Computer architecture, like other architecture, is the art of determining the needs of the user of a structure and then designing to meet those needs as effectively as possible within economic and technological constraints.

Brooks went on to help develop the IBM System/360 (now called the IBM zSeries) line of computers, in which “architecture” became a noun defining “what the user needs to know”. Later, computer users came to use the term in many less-explicit ways.

The earliest computer architectures were designed on paper and then directly built into the final hardware form.[4] Later, computer architecture prototypes were physically built in the form of a Transistor–Transistor Logic (TTL) computer—such as the prototypes of the 6800 and the PA-RISC—tested, and tweaked, before committing to the final hardware form. As of the 1990s, new computer architectures are typically "built", tested, and tweaked—inside some other computer architecture in a computer architecture simulator; or inside a FPGA as a soft microprocessor; or both—before committing to the final hardware form.

Subcategories

The discipline of computer architecture has three main subcategories:[5]
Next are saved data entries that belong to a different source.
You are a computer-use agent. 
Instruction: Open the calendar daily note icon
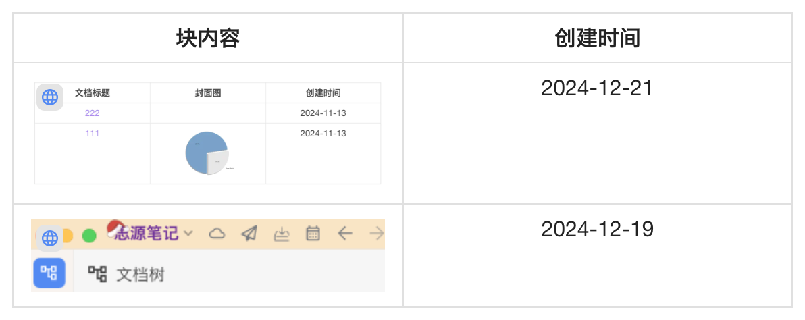(x=313, y=234)
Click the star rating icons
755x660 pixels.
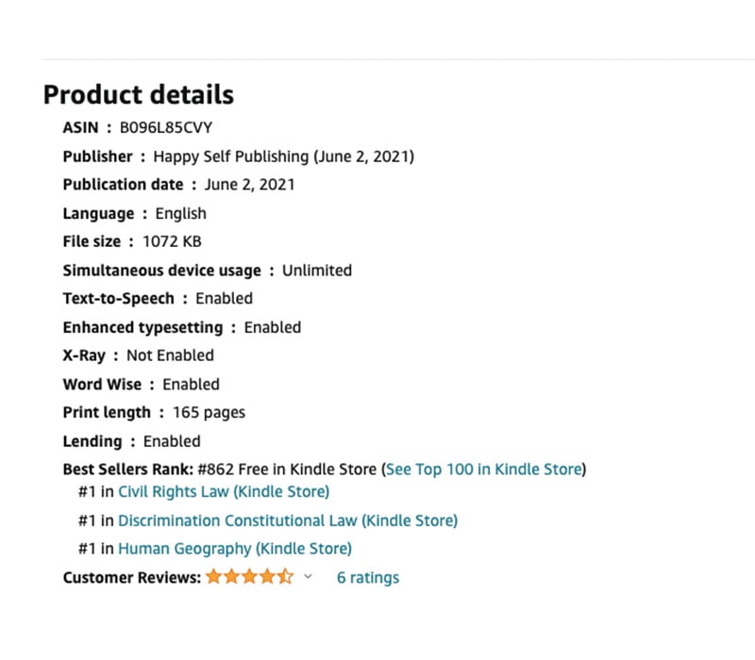[x=249, y=577]
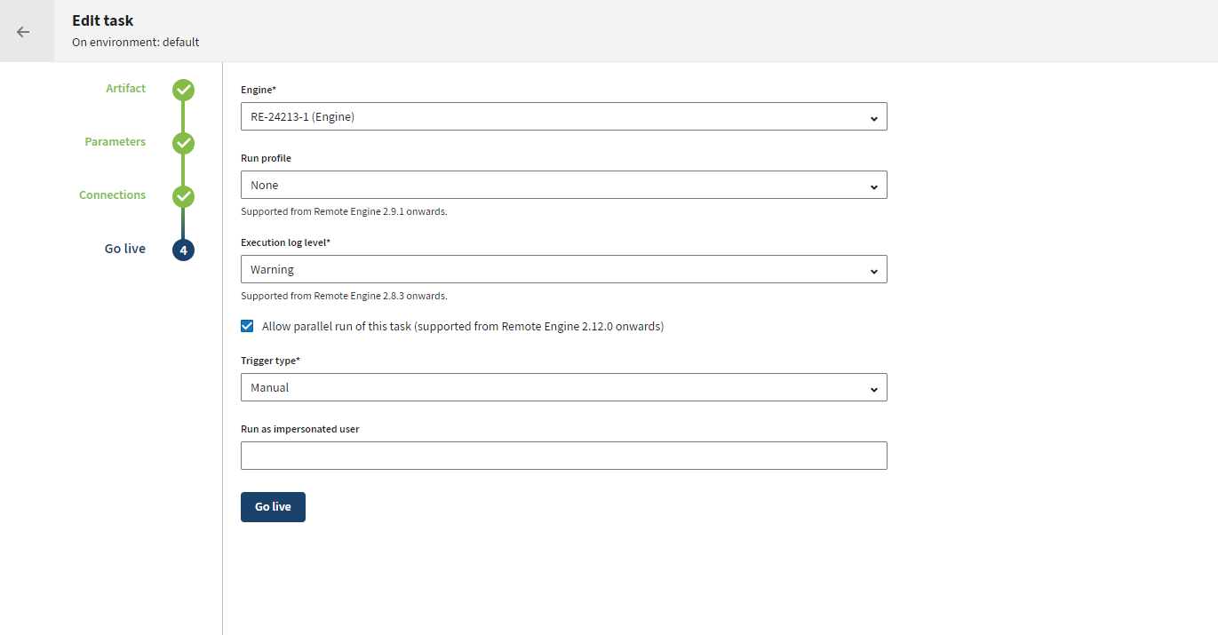This screenshot has height=635, width=1218.
Task: Navigate to the Connections step
Action: coord(113,195)
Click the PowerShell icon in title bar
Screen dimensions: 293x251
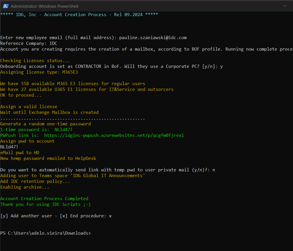coord(5,6)
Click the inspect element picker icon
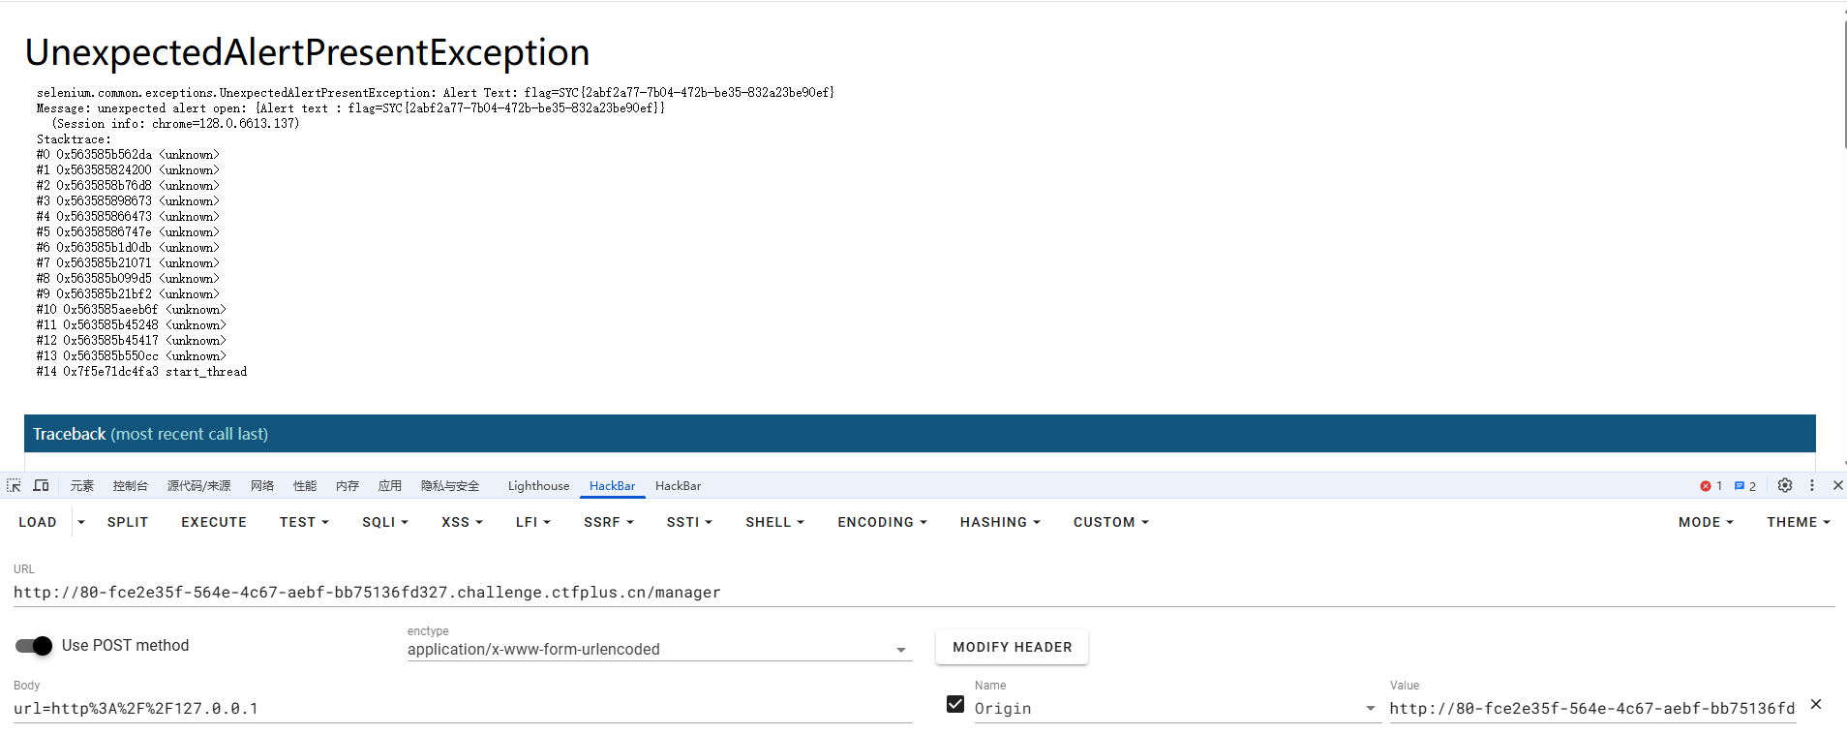Viewport: 1847px width, 735px height. [x=14, y=486]
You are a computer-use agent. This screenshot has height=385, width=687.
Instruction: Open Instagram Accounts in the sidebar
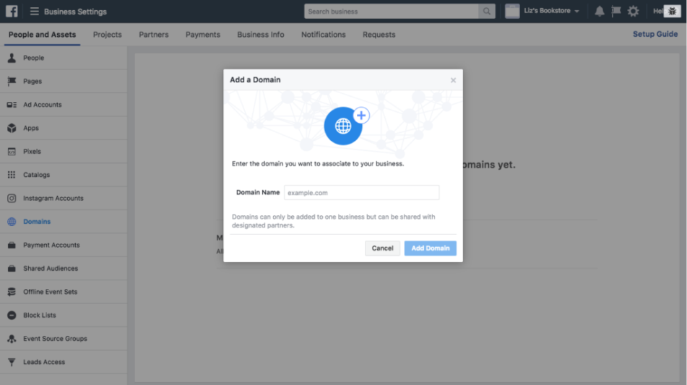(x=53, y=199)
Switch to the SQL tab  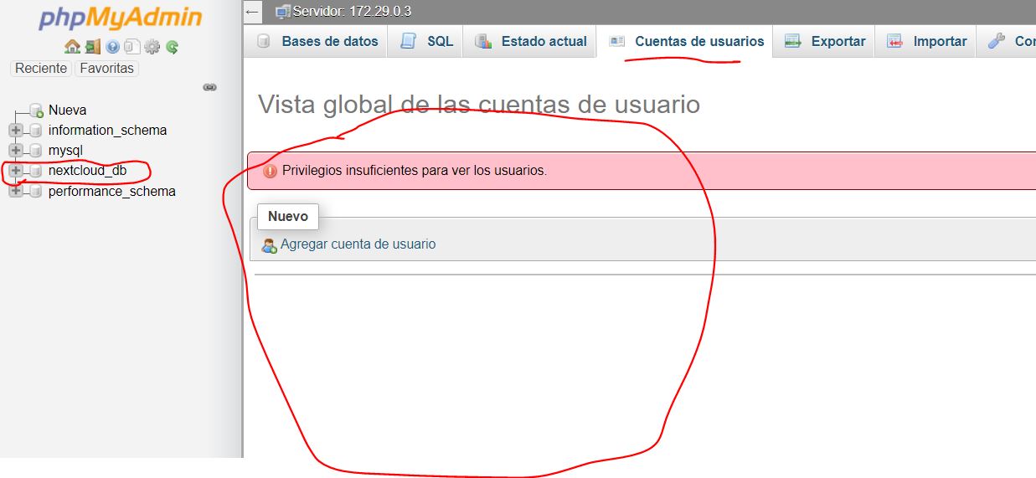[x=427, y=41]
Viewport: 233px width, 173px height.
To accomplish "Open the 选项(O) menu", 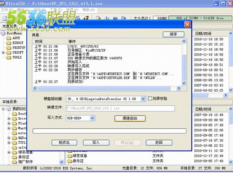I will 72,10.
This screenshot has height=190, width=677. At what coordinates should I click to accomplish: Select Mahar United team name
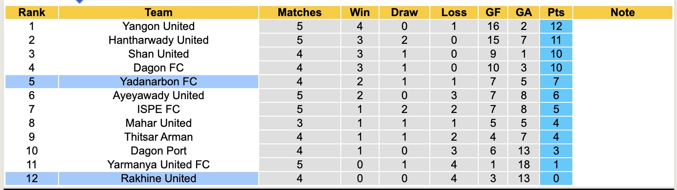(158, 123)

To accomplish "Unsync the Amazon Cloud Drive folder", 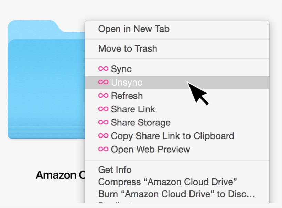I will pos(127,82).
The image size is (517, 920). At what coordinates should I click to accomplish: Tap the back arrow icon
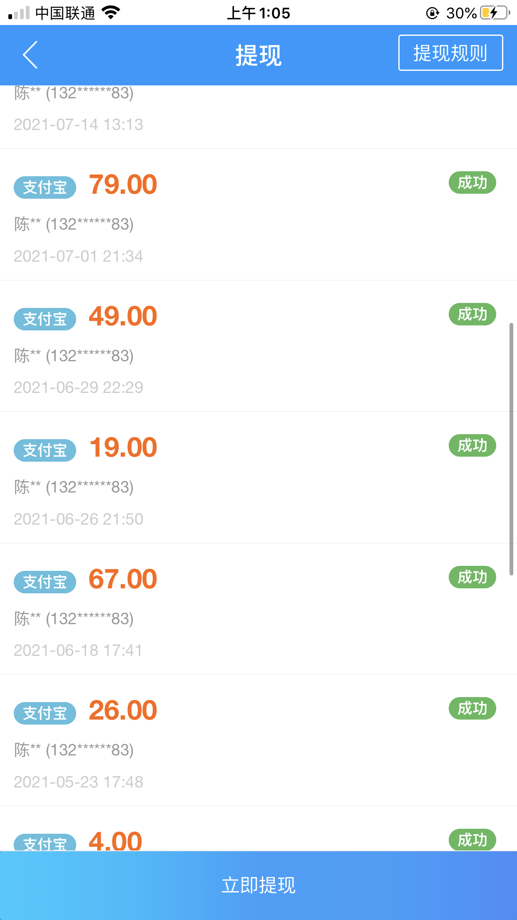click(30, 55)
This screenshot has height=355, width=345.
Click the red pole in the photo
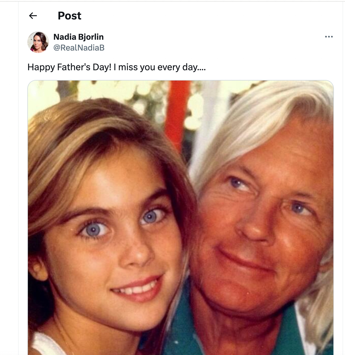click(x=177, y=108)
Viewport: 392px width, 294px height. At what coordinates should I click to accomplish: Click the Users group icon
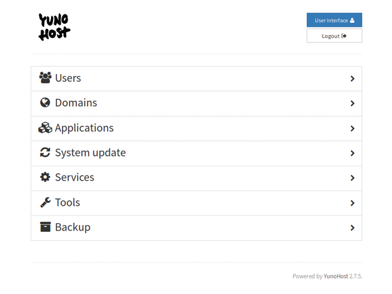pyautogui.click(x=45, y=78)
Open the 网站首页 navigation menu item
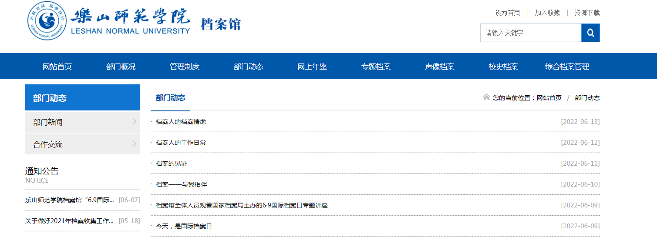This screenshot has height=237, width=657. click(x=57, y=67)
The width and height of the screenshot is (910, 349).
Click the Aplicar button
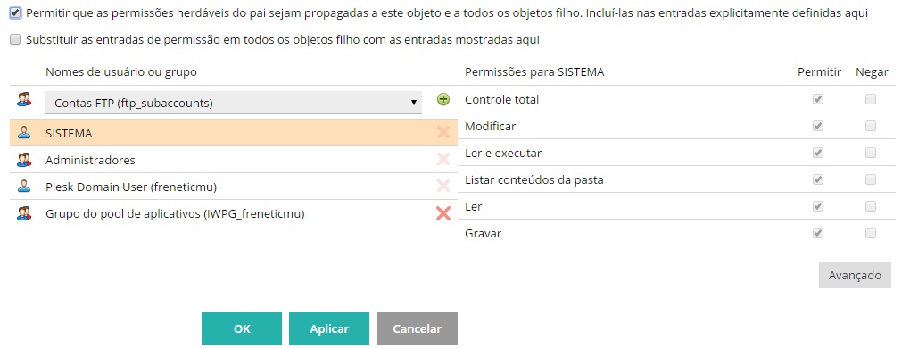(329, 328)
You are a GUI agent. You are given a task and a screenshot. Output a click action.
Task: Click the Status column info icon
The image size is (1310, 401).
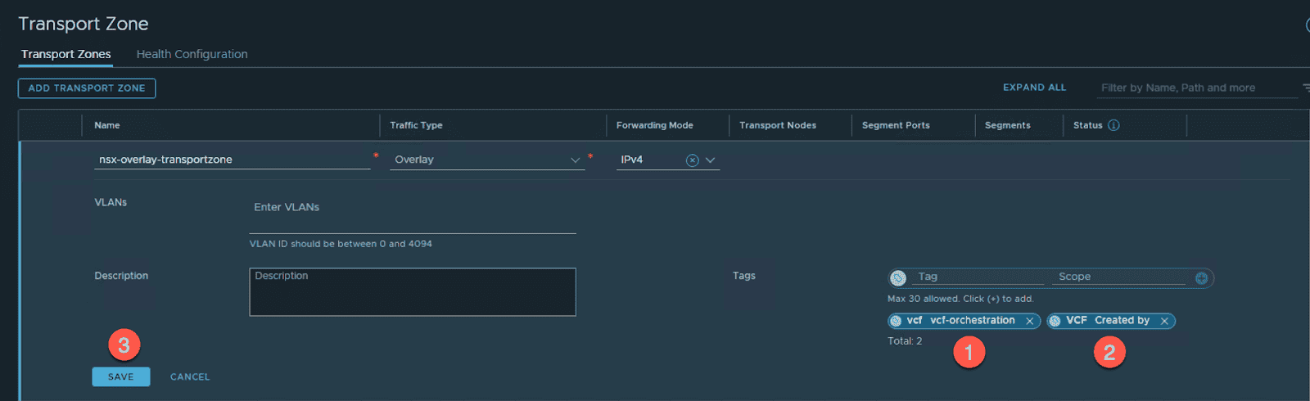point(1114,125)
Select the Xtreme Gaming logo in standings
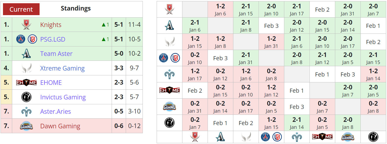Screen dimensions: 387x144 [x=26, y=68]
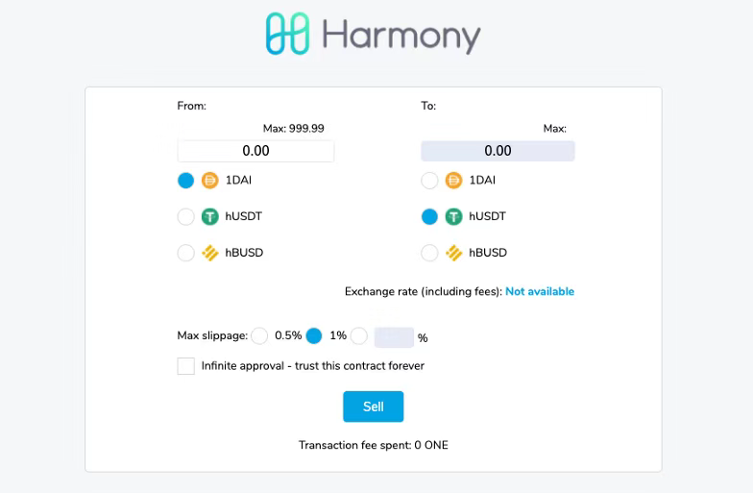This screenshot has height=493, width=753.
Task: Select 1DAI radio button in To column
Action: pos(430,181)
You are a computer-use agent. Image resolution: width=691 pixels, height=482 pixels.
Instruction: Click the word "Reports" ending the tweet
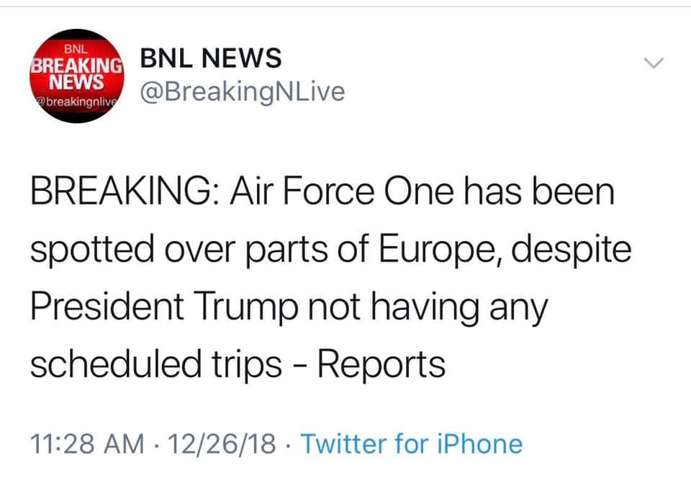[x=381, y=365]
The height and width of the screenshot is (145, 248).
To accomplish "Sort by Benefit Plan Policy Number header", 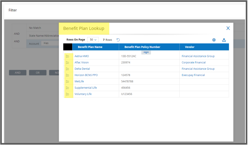I will (142, 47).
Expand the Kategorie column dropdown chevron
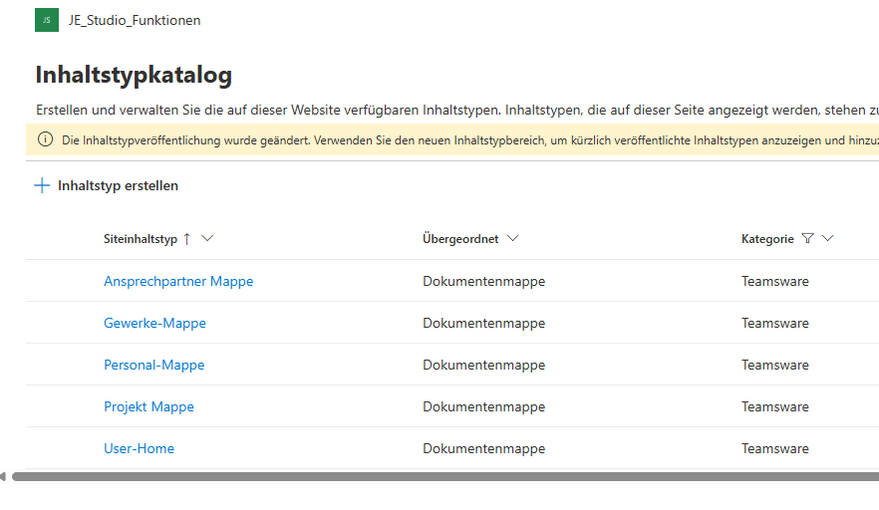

  1. Instruction Set Architecture, or ISA. The ISA defines the machine code that a processor reads and acts upon as well as the word size, memory address modes, processor registers, and data formats.
  2. Microarchitecture, or computer organization describes how a particular processor will implement the ISA.[6] The size of a computer's CPU cache for instance, is an organizational issue that generally has nothing to do with the ISA.
  3. System Design includes all of the other hardware components within a computing system. These include:
    1. Data processing other than the CPU, such as direct memory access (DMA)
    2. Other issues such as virtualization, multiprocessing and software features.

Some architects at companies such as Intel and AMD use finer distinctions:

  • Macroarchitecture: architectural layers more abstract than microarchitecture
  • Instruction Set Architecture (ISA): as above but without:
    • Assembly ISA: a smart assembler may convert an abstract assembly language common to a group of machines into slightly different machine language for different implementations
  • Programmer Visible Macroarchitecture: higher level language tools such as compilers may define a consistent interface or contract to programmers using them, abstracting differences between underlying ISA, UISA, and microarchitectures. E.g. the C, C++, or Java standards define different Programmer Visible Macroarchitecture.
  • UISA (Microcode Instruction Set Architecture)—a family of machines with different hardware level microarchitectures may share a common microcode architecture, and hence a UISA.
  • Pin Architecture: The hardware functions that a microprocessor should provide to a hardware platform, e.g., the x86 pins A20M, FERR/IGNNE or FLUSH. Also, messages that the processor should emit so that external caches can be invalidated (emptied). Pin architecture functions are more flexible than ISA functions because external hardware can adapt to new encodings, or change from a pin to a message. The term "architecture" fits, because the functions must be provided for compatible systems, even if the detailed method changes.

The Roles

Definition

The purpose is to design a computer that maximizes performance while keeping power consumption in check, costs low relative to the amount of expected performance, and is also very reliable. For this, many aspects are to be considered which includes Instruction Set Design, Functional Organization, Logic Design, and Implementation. The implementation involves Integrated Circuit Design, Packaging, Power, and Cooling. Optimization of the design requires familiarity with Compilers, Operating Systems to Logic Design and Packaging.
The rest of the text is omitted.